Santa Teresa è un paese giovane: fu fondato nel 1808 per volontà di re Vittorio Emanuele I, che ne disegnò la pianta e lo chiamò così in onore della moglie, la regina Maria Teresa. Le strade del centro, tracciate secondo quel progetto, si percorrono facilmente a piedi. Dal porto partono i traghetti per Bonifacio, in Corsica, e le escursioni in barca verso l'arcipelago di La Maddalena. Per altri spunti c'è la nostra pagina su Santa Teresa Gallura.

Rena Bianca e la Torre di Longonsardo

Proprio sotto il paese si apre la Rena Bianca, la spiaggia di Santa Teresa: un'insenatura che racchiude una sabbia bianca e finissima, comoda da raggiungere a piedi dal centro. È la spiaggia ideale se volete unire in poche ore una passeggiata in paese e un bagno.

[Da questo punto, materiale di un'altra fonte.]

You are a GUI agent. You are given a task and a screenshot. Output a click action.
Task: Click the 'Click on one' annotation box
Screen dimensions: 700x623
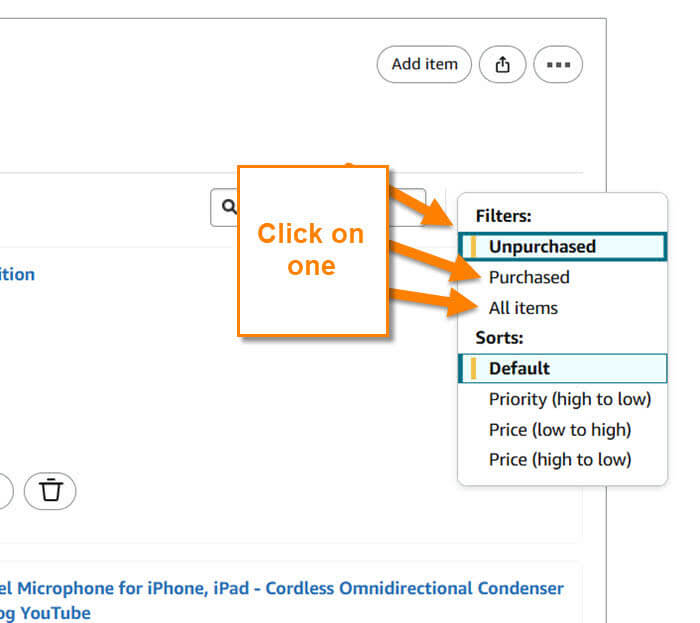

Sul lembo di roccia più estremo del paese si alza la Torre di Longonsardo, torre difensiva costruita nel Cinquecento per ordine di Filippo II di Spagna. Da qui si capisce quanto sia vicina la Corsica: capo Pertusato, la sua punta meridionale, dista appena 11 miglia. Nelle giornate limpide la sagoma dell'isola francese accompagna tutta la visita.

Capo Testa, l'isola diventata promontorio

Pochi chilometri a ovest del paese c'è Capo Testa. In origine era un'isoletta, poi collegata alla terraferma da uno stretto istmo su cui corre la strada; lungo l'istmo si stendono due spiagge. Il promontorio è un mondo di granito: blocchi arrotondati, cavità scavate dagli agenti atmosferici (i tafoni), sentieri fra la macchia. Sulla punta si trova il faro, fondamentale per la navigazione nelle Bocche; accanto a quello moderno resta il faro vecchio, che si può ancora vedere da vicino. Da Capo Testa si riconoscono bene le isole Lavezzi e capo Pertusato.

Le cave romane di granito

Il granito di Capo Testa ha una lunga storia. Già in epoca romana veniva estratto e portato fino a Roma, e i segni di quel lavoro sono ancora ben visibili: tagli a gradoni nelle scogliere ed enormi massi semilavorati, sparsi fra le rocce. Camminare fra le antiche cave, con il mare sotto, è un modo diverso di leggere il paesaggio: qui la pietra non è solo uno scenario, ma una materia che ha viaggiato attraverso il Mediterraneo.

La Valle della Luna di Capo Testa

Sul lato occidentale del promontorio si apre Cala Grande, una piccola valle lunga circa 500 metri che tutti conoscono come Valle della Luna. Il nome è legato al colore delle rocce e alla loro luce nelle notti di luna, e si diffuse negli anni Sessanta, quando qui si stabilì una comunità hippie. La valle scende fra pareti di granito fino a una caletta riparata. La scheda ufficiale è su Sardegna Turismo.

Capo Testa è un Sito di Importanza Comunitaria della rete europea Natura 2000: restate sui sentieri, riportate indietro i rifiuti e non portate via pietre o piante.

Come organizzare la visita

  • Scarpe comode o da trekking leggero: a Capo Testa si cammina su roccia e sentieri sterrati.
  • Acqua e cappello, perché fra i graniti le zone d'ombra sono poche.
  • Una giacca a vento anche d'estate, se il mare nelle Bocche è mosso.
  • Mattina a Capo Testa, pomeriggio in paese e bagno alla Rena Bianca: è un ordine che funziona.

Un consiglio per le foto: la luce del mattino e del tardo pomeriggio esalta le forme del granito e rende più nitido il profilo della Corsica all'orizzonte, mentre nelle ore centrali, con il sole alto e la foschia estiva, la costa corsa tende a sfumare.

Se vi resta tempo, il ritorno lungo la costa è un'occasione per fermarsi anche a Isola Rossa, a metà strada fra Santa Teresa e Costa Paradiso: ne parliamo nella pagina dedicata a Isola Rossa.

Dal granito del nord al terrazzo di casa

Dopo una giornata fra Capo Testa e Santa Teresa, la strada costiera vi riporta a Costa Paradiso, dove vi aspetta il terrazzo vista mare.